DCX encodes a microtubule-associated protein involved in neuronal migration during brain development. X-linked isolated LIS sequence and subcortical band heterotopia are human allelic disorders associated with mutations of DCX, giving both familial and sporadic forms. DCX-related disorders are clinically variable, with severe sporadic and milder familial subcortical band heterotopia, each linked to specific DCX mutations.3

The clinical picture of BS (simultanagnosia, optic ataxia, and oculomotor apraxia) can be explained by an impaired ability to accurately represent simultaneous localization following asymmetrical, bilateral superior parietal lobule-intraparietal sulcus (SPL-IPS) damage. The lateralized attentional bias (neglect) depends on the asymmetry of the bilateral lesions and tends to recover spontaneously, leaving the patient with only 2 of the initial symptom triad.4,5

To diagnose BS is necessary a careful neurological examination. The core deficit of BS is attentional since covert attention improves spatial resolution in the visual periphery. A deficit of covert attention would thus increase spatial uncertainty and subsequently impair visual object identification and visuomotor accuracy; this explains why perceptual symptoms (simultanagnosia, neglect) could result from visual mislocalization. Visuomotor symptoms (optic ataxia) can be justified by visual and proprioceptive mislocalizations in an oculocentric reference frame, leading to field and hand effects, respectively. If the right parietal damage also includes the inferior parietal lobule, additional representational mislocalizations across time and saccades (spatial working memory and visual remapping impairments) worsen the clinical picture of peripheral mislocalizations due to an impairment of covert attention. When only the right inferior parietal lobule is damaged, a syndrome of clinical neglect comprising both spatial disorganizations and left visual extinction is present in the acute phase. The attentional bias is due to the right SPL-IPS's temporary “virtual lesion” and recovers evolving into chronic constructional apraxia.4,5

The lesions that cause BS are usually bilateral, involving the parietooccipital junction, whereas lesions in the hemineglect syndrome are located in the temporoparietal junction. Seizures of posterior cortex origin are easily overlooked, probably because of subtle and non-motor signs emerging from this part of the brain, being able to evolve to a non-convulsive status epilepticus.7

The prognosis of BS depends on the underlying etiology. Acute etiologies (i.e., stroke, infectious diseases, or PRES) have a good prognosis with proper management. Conversely, BS secondary to neurodegenerative conditions (i.e., posterior cortical atrophy, corticobasal degeneration) has a poor prognosis.5,6 Ours is the first case of X-linked LIS with subcortical band heterotopia/“double cortex” syndrome presenting with reversible BS (secondary to status epilepticus) in a drug-resistant epileptic subject.

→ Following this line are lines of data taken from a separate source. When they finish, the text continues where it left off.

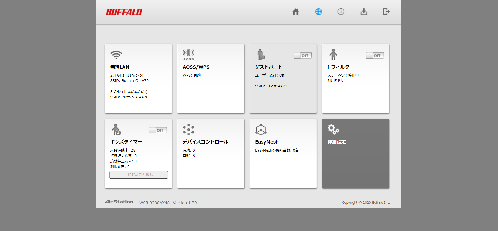
Task: Click the information circle icon
Action: pyautogui.click(x=341, y=12)
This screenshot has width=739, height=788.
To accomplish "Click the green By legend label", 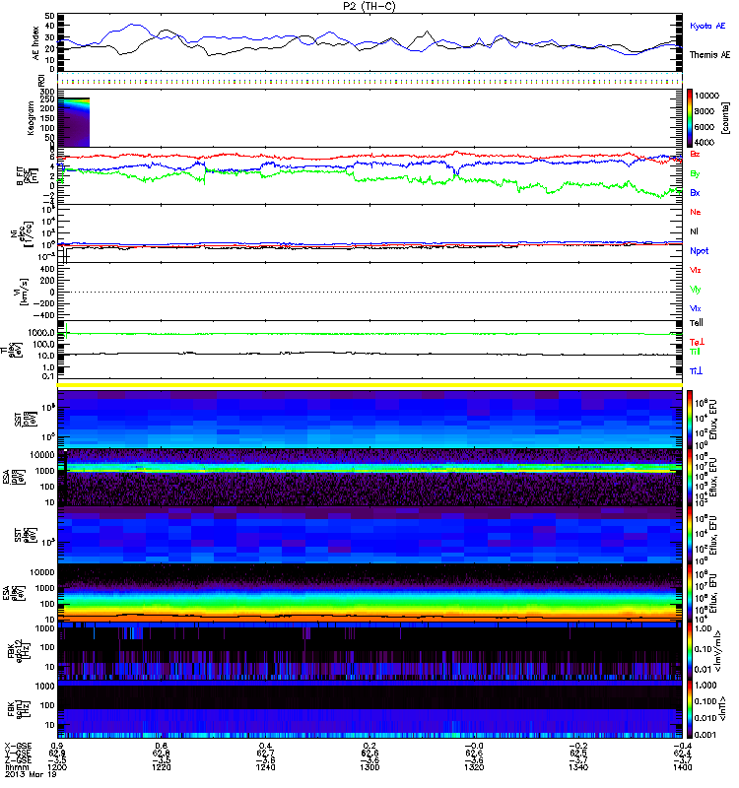I will point(695,174).
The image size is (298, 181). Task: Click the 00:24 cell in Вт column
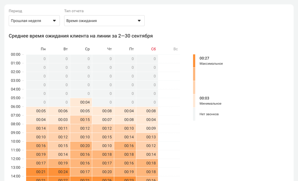pyautogui.click(x=59, y=172)
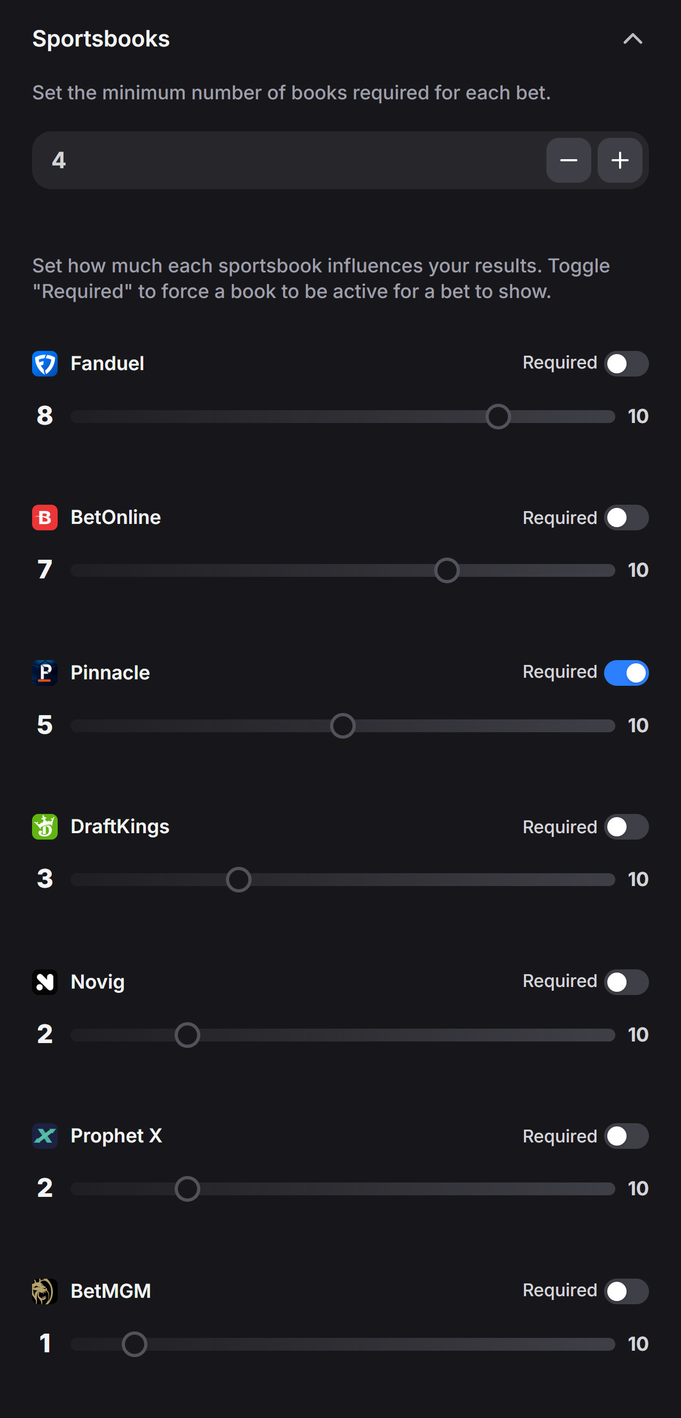Click the Novig logo icon
This screenshot has width=681, height=1418.
coord(45,982)
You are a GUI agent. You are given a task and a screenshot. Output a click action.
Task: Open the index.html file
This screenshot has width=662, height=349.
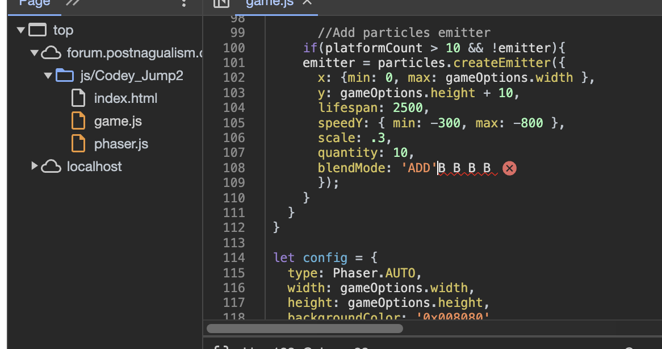point(125,98)
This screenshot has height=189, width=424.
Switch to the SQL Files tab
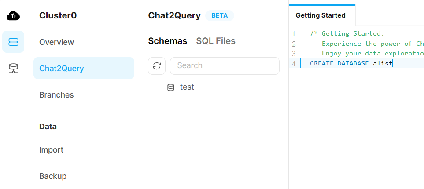(x=216, y=41)
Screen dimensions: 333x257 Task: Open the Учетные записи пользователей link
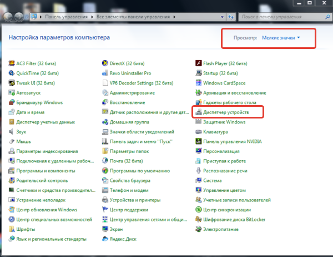click(x=237, y=200)

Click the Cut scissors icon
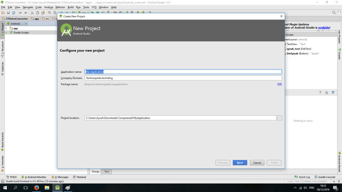point(32,13)
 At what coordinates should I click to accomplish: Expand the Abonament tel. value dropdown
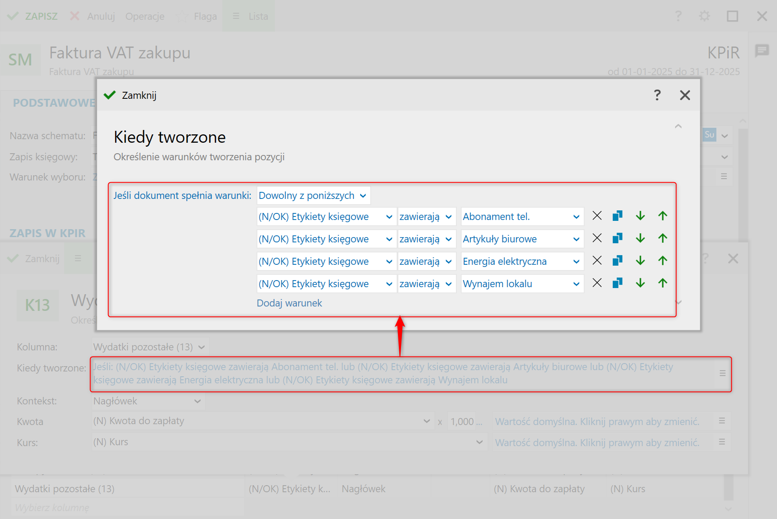[x=576, y=217]
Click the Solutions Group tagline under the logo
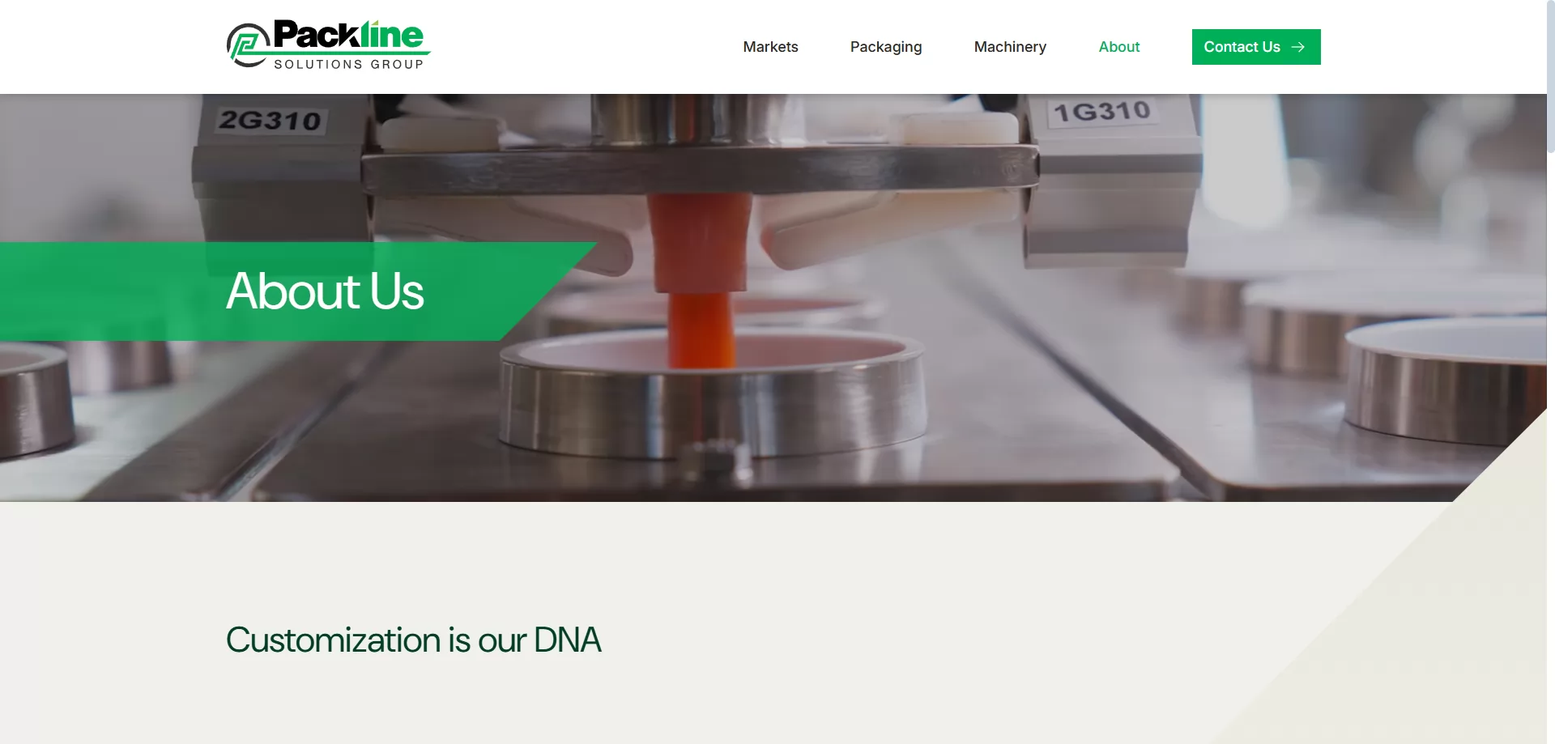The image size is (1555, 744). pos(349,64)
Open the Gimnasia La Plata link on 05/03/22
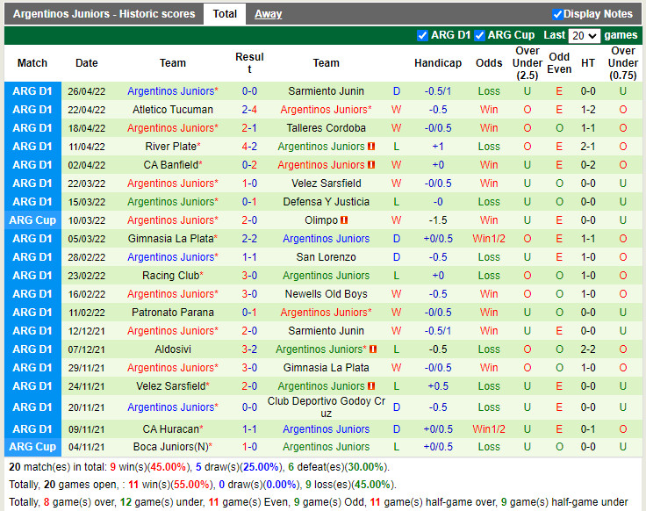The width and height of the screenshot is (646, 511). tap(170, 239)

Clinical signs of posterior cortex dysfunction are usually overlooked due to their non-specificity, paucity, and subtle symptoms during a clinical examination. Neuroimaging, especially MRI of the brain, may help to find the source of these subtle clinical manifestations. When facing a patient with any complaint of underlying higher-order visual cognitive dysfunction, i.e., simultanagnosia, optic ataxia, and oculomotor apraxia in a post-ictal patient, BS should be suspected to avoid misdiagnosis, adjust treatment, and improve clinical outcomes and prognosis.